Tucked within last week's new government plans lay one apparently innocuous crowd-pleaser: the proposal to extend anonymity in rape cases to include not only the accuser but, at least until conviction, also the accused. For the past 20 years outrage has been expressed whenever innocent men have had their names and reputations dragged publicly through arduous court proceedings – prominently, for instance, Austen Donnellan in 1993, Ashley Pittman in 2000, Warren Blackwell in 2006 – while their mendacious accuser rests untarnished in her privacy.
That it seems unfair is easy to argue; that it deserves redress easier still. But if the outrage really is provoked by simple imbalance, by the perception of an unevenhandedness in the treatment of two people who are supposed to enter the legal system on equal footing, there is another way of achieving that equality: remove the anonymity granted to the accuser.
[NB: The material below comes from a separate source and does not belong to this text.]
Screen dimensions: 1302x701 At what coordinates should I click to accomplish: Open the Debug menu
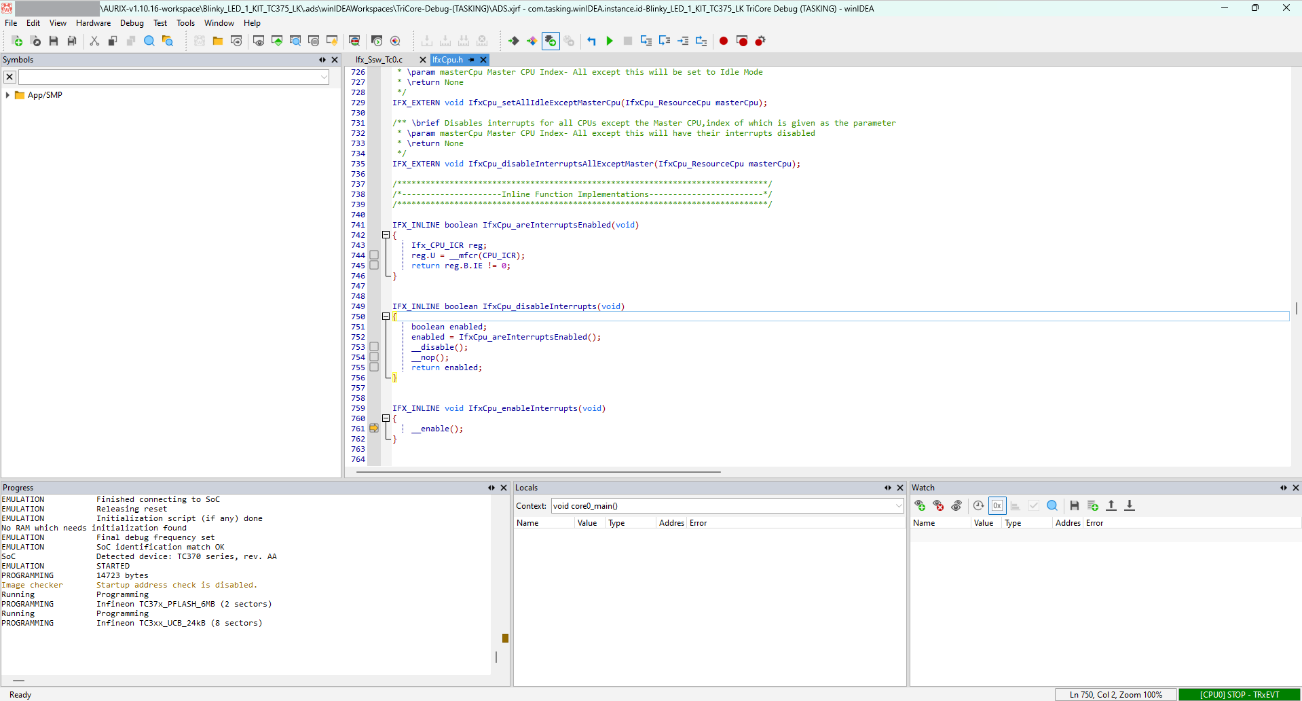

It is, after all, her anonymity and not his exposure that is anomalous within the law. The guiding principle of British justice, one that has stood us in decent stead since Magna Carta, is that an adult faces his or her accuser in open court for all – an "all" that now includes the reporting media – to hear. It is a principle we cannot mess with lightly; closed trials instigated by shadowy, unknown accusers are the stuff of regimes we correctly fear, and to extend the cast of unknowns in the name of fairness runs the real risk of eventually achieving the exact opposite.
That the principle ever was messed with owes much to the thinking of the 1970s when anonymity was introduced. Many people, especially those active in the flourishing women's movement of the time, were concerned that rape was an under-reported, under-punished crime – funny how little things change – and believed that anything likely to assist women through the procedure that followed making formal allegation could only help; in other words, it was believed to be a pro-women measure.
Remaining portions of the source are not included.